For someone like me, for whom "leaving documents" is a habit in both work and personal life, Dropbox Paper has become indispensable.

  • When I want to organize complex information "in my own words"
  • When I want to share information with "someone who isn't here right now"

When these two conditions are met, document-based communication is remarkably effective. It removes the risk that important information will "be forgotten in a verbal handoff or stay unorganized in my head."

Conversely, ideas that don't satisfy the above two go into the iPhone Notes app as quick fragments. Any idea, any discussion — I never skip leaving it as text. Since thought is made of words, anything that doesn't remain as words = text is "as good as nonexistent."

Dropbox Paper

I've tried various document tools over the years, but Dropbox Paper — which I started using at the end of 2016 — is head and shoulders above the rest in two dimensions: "ease of writing" and "ease of reading."
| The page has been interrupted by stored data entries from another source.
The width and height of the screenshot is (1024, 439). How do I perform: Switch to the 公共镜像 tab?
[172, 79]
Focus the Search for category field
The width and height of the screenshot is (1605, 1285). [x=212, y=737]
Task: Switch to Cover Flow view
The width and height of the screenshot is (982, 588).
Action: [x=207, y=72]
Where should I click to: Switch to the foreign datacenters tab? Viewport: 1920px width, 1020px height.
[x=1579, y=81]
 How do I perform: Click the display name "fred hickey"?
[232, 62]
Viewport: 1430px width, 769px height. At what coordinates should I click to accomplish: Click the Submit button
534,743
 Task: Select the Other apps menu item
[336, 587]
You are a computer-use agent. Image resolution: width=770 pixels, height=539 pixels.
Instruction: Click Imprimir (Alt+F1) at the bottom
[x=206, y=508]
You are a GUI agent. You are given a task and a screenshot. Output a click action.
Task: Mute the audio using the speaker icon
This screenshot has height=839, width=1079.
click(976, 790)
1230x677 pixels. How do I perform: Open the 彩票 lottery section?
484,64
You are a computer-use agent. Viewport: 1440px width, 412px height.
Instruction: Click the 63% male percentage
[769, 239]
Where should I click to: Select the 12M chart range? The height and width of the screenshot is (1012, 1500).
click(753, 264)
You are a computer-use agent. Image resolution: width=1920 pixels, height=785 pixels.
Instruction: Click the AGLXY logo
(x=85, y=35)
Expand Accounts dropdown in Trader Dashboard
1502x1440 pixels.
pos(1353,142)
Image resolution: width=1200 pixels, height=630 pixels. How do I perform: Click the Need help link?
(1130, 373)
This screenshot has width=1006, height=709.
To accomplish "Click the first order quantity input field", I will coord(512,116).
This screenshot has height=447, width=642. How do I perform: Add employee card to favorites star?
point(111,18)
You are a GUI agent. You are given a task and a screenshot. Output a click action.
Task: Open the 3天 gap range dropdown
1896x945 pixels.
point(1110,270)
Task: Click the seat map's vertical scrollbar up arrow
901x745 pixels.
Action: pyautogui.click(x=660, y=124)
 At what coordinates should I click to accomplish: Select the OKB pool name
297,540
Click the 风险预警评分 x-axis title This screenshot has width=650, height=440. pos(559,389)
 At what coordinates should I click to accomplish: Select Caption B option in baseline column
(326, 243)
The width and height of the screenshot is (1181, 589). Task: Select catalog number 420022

Why it's easy to write, why it's easy to read — that's something you need to experience rather than hear about, so I'll leave a sample document below.

My relationship with documents

Working with documents well requires some knack. Here's what I'm careful about:

  1. Write the conclusion at the top. Most people only need the conclusion.
  2. Most important: articulate the reason and intent.
  3. Freshness of information matters. Include the date you started writing. Most documents have their highest value "the moment they're written."
  4. Don't assume "maintenance." Rather than revising an old document, create a new one. Don't hesitate to let them accumulate.
  5. Don't work hard at management. Don't make management a job. As long as you know where to look, you'll manage. Keep directory management to a level where you can reach any document in 2 clicks or fewer. Don't create folders.

The "don't work hard at management" in practice

Nearly 500 documents fit into essentially 3 folders. I don't put folders inside folders (with the exception of daily/weekly/monthly reports), so documents can be found flat.